Collected data entries:
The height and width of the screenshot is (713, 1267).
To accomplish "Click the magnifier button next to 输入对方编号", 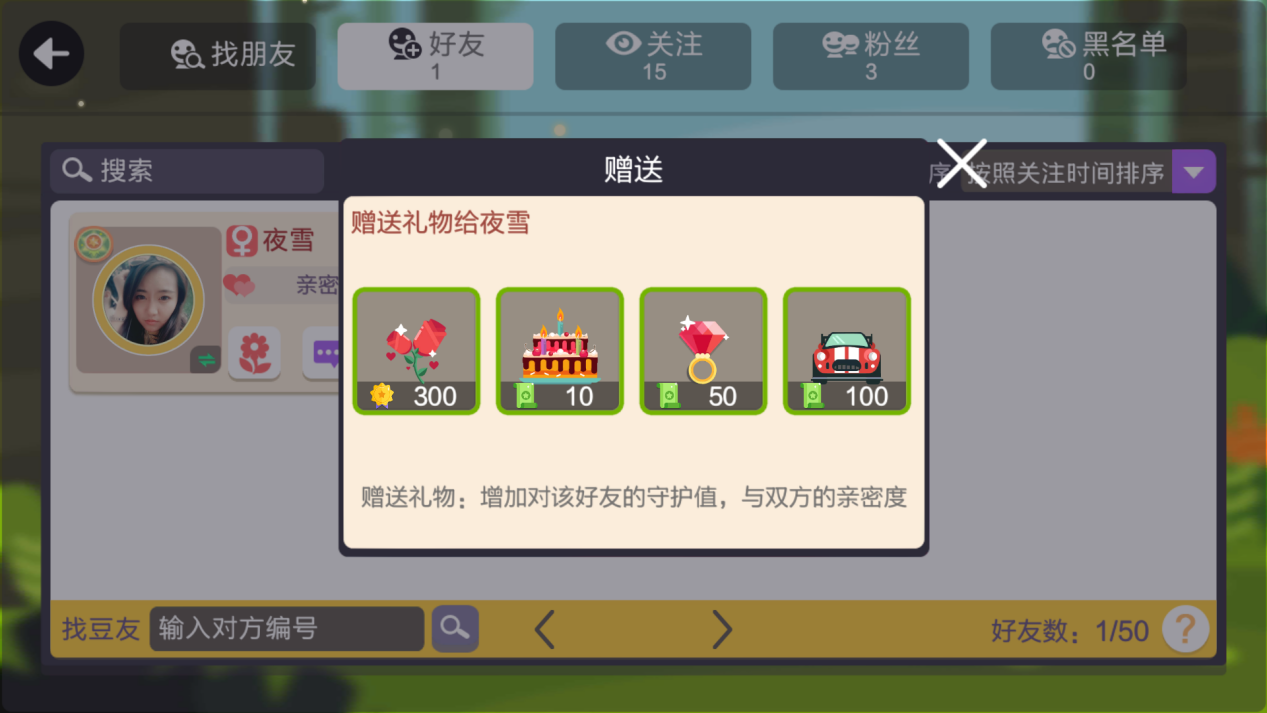I will tap(455, 629).
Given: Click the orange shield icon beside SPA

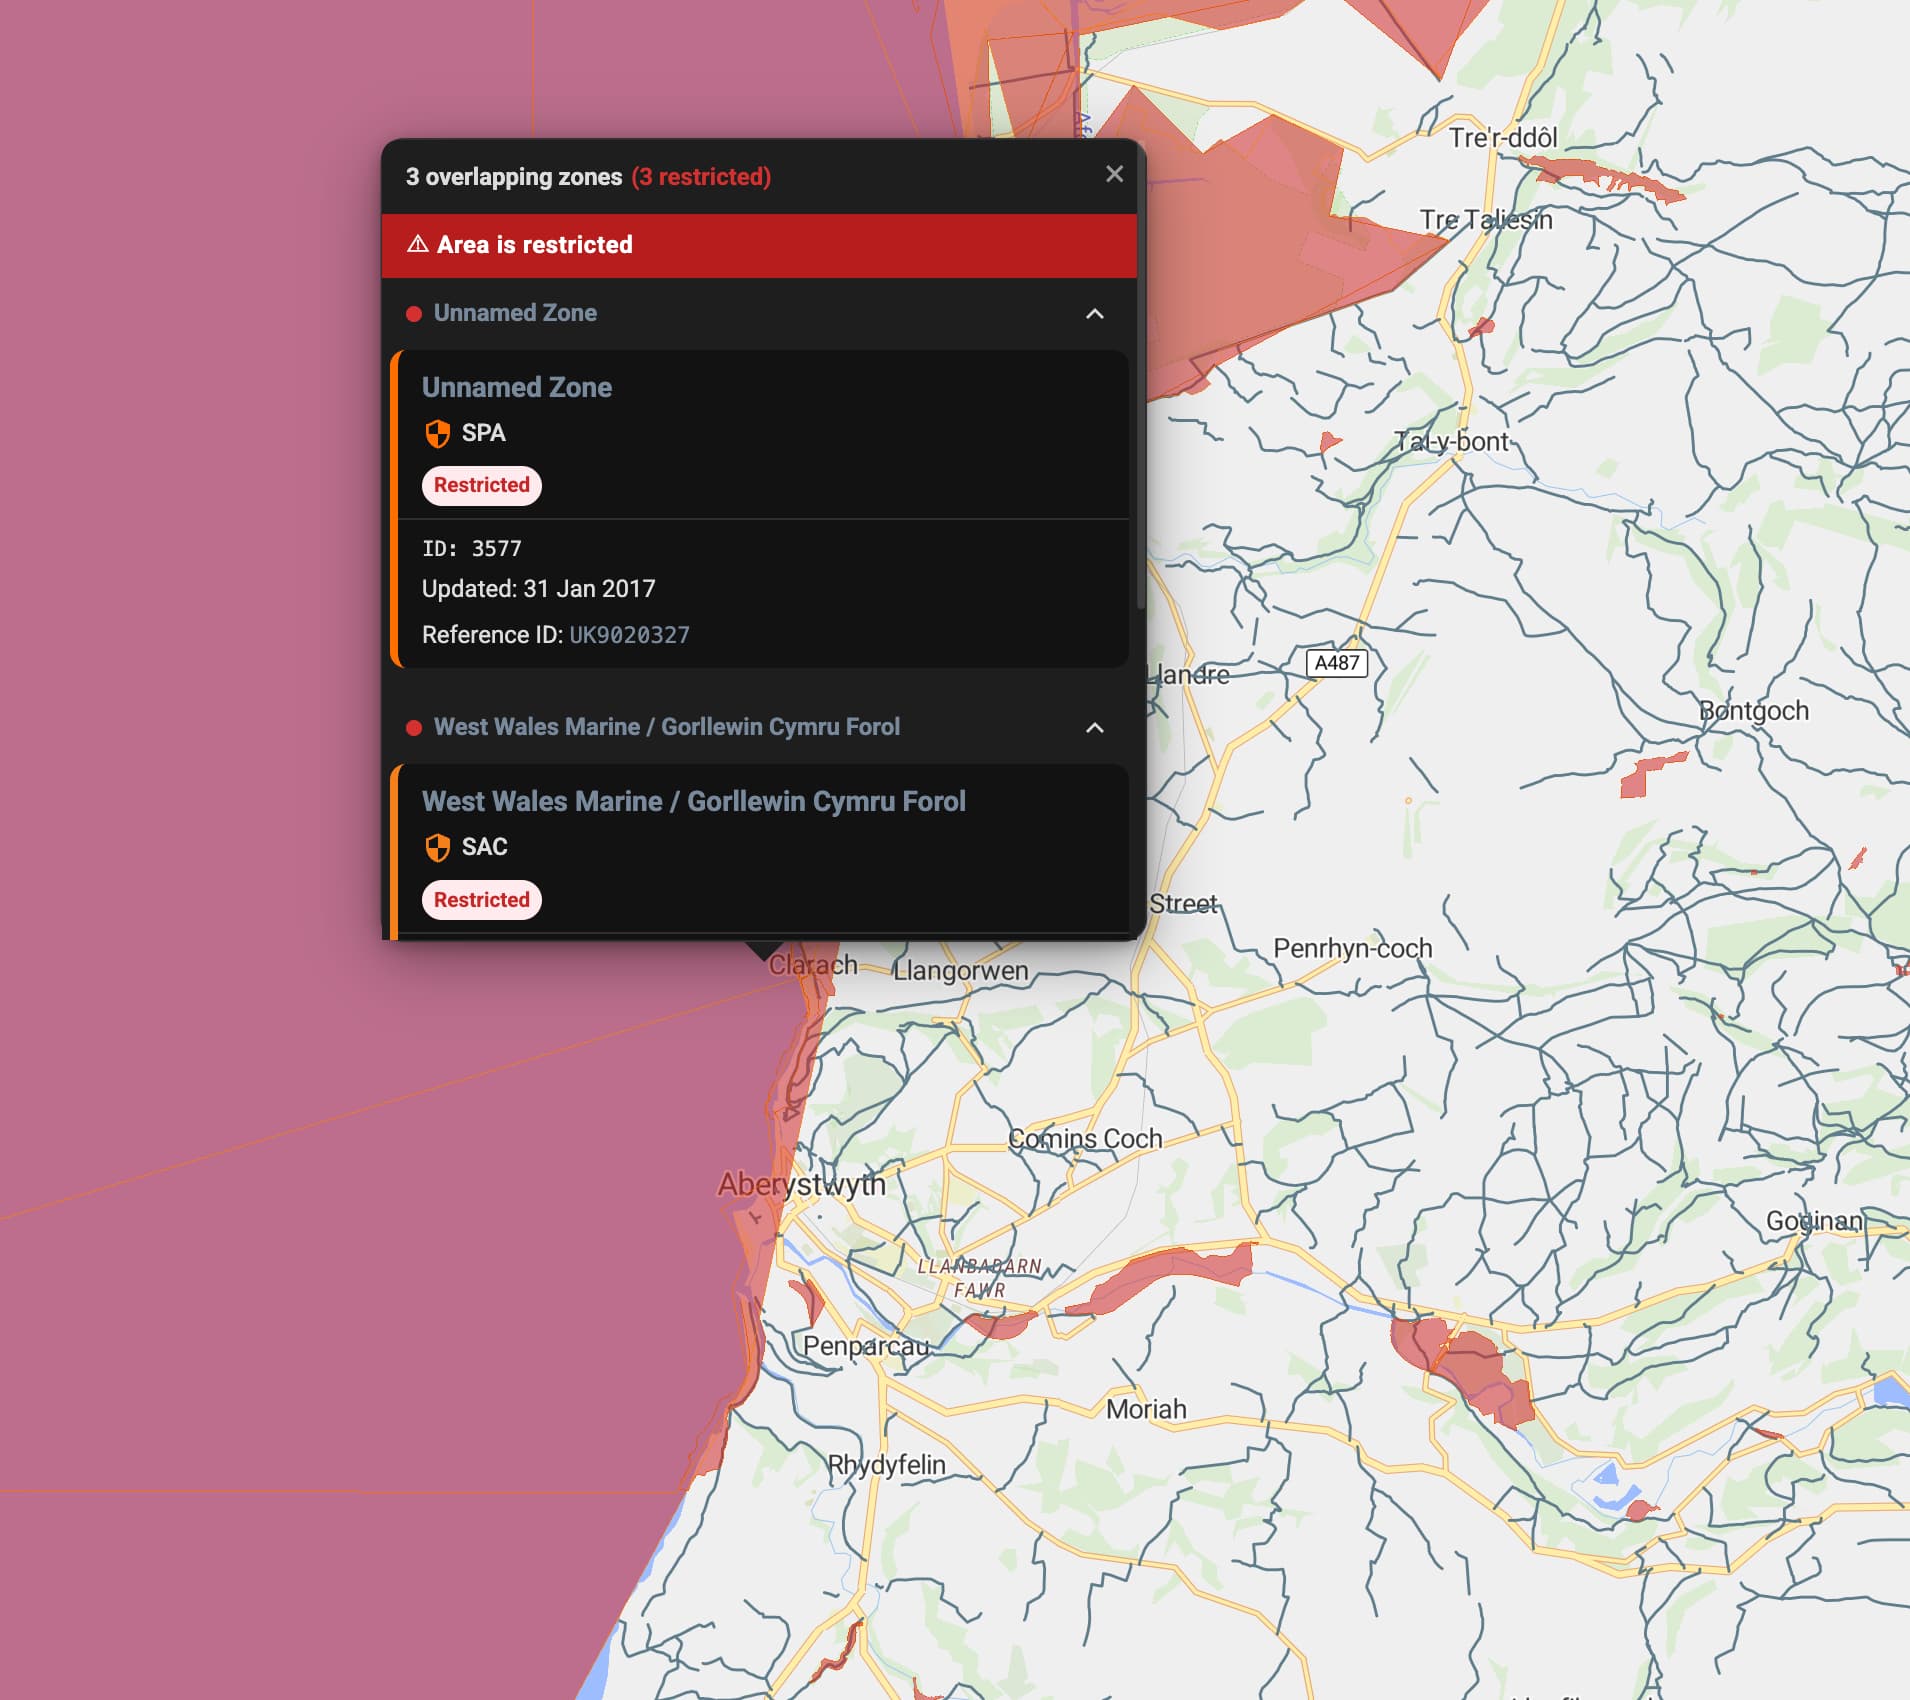Looking at the screenshot, I should tap(437, 433).
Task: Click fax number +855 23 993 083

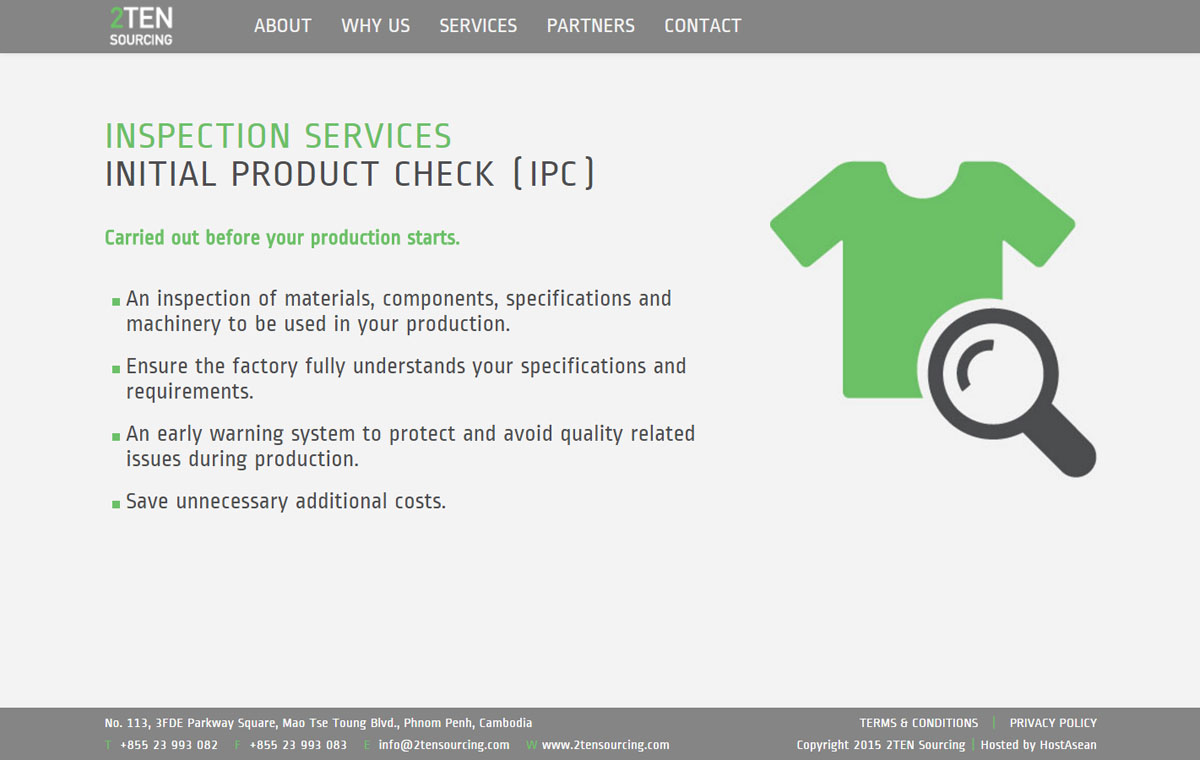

== ASSIGNED TASK ==
Your answer must be an exact copy of the lines from the one with "Given: Click the" through the final line of the data, both included, without any pictures.

== REPLY ==
Given: Click the orange shield icon beside SPA

Looking at the screenshot, I should tap(437, 433).
Task: Click fax number +855 23 993 083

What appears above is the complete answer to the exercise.